** 练习目标 **
在这篇括号生成题解里,2019-07-15 那一版解法给出的时间复杂度是多少?

** 给定文本 **
● ● ● ●

问题描述
https://leetcode.com/problems/generate-parentheses/
解决思路(2019-12-22)
递归回溯
代码
class Solution {
public List<String> generateParenthesis(int n) {
List<String> res = new ArrayList<String>();
helper("", res, n, 0, 0);
return res;
}
public void helper(String curr, List<String> res, int n, int left, int right){
//all left and right has been added into curr, then add curr into res
if(left == n && right == n){
res.add(curr);
return;
}
//deal with wrong cases
if(right > left){
return;
}
//add left parenthese
if(left < n){
helper(curr + '(', res, n, left + 1, right);
}
//add right parenthese
if(right < n){
helper(curr + ')', res, n, left, right + 1);
}
}
}
效率探究
时间复杂度:O(2^n)
空间复杂度:O(n)
解决思路(2019-07-15)
利用递归,回溯法进行迭代,注释方法写的挺清楚的。
代码
class Solution {
public List<String> generateParenthesis(int n) {
List<String> res = new LinkedList<>();
helper("", res, n, 0, 0);
return res;
}
//left represents amounts of '(' has been added to curr. Right represents ')'
public void helper(String curr, List<String> res, int n, int left, int right){
//all '(' and ')' has been added to curr correctly, so add curr to res
if(right == n && left == n){
res.add(curr);
return;
}
//the amounts of ')' could not be more than the left, like '())'
if(right > left){
return;
}
//when the amount of left and right brackets are less than n, then add them to curr
if(left < n){
helper(curr + '(', res, n, left + 1, right);
}
if(right < n){
helper(curr + ')', res, n, left, right + 1);
}
}
}
效率探究
时间复杂度:O(n!) ~ O(2^n)
空间复杂度:O(n)

● ● ● ●

(定位数据行)
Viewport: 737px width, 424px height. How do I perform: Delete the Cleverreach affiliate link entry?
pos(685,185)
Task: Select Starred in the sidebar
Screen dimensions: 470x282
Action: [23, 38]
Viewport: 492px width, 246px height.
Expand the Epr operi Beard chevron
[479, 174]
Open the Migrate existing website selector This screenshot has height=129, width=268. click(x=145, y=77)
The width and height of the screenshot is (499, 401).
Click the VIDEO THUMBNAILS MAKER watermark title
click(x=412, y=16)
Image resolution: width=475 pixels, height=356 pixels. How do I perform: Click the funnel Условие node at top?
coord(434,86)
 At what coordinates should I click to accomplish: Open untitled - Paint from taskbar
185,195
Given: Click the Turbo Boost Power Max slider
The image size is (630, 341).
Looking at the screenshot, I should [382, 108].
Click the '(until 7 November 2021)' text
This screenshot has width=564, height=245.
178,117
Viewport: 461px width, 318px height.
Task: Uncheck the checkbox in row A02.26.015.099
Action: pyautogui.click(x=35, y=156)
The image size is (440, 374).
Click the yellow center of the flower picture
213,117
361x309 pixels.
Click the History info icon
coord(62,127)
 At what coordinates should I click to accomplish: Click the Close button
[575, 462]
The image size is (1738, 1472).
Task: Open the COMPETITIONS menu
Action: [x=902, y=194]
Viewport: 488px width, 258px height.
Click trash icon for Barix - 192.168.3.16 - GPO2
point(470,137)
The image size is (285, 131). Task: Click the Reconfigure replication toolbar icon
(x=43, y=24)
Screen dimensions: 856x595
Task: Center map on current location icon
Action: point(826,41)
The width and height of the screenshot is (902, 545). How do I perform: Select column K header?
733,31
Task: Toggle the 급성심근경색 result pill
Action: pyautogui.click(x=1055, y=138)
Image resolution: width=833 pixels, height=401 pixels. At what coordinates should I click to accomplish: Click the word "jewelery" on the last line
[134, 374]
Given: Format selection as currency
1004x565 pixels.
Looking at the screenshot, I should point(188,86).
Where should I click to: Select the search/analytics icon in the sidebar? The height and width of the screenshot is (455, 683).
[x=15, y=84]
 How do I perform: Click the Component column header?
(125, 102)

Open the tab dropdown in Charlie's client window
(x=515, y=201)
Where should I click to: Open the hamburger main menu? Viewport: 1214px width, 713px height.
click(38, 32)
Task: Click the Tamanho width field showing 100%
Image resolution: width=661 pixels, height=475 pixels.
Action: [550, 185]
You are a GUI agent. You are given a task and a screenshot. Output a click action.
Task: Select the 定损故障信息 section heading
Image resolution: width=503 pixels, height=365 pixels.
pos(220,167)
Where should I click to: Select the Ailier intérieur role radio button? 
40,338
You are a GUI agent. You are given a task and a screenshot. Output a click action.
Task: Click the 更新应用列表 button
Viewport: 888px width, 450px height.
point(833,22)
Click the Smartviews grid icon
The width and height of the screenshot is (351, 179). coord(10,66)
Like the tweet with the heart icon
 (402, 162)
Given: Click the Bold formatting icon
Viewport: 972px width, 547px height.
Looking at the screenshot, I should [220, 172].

● ● ● ●

** 正确结果 **
O(n!) ~ O(2^n)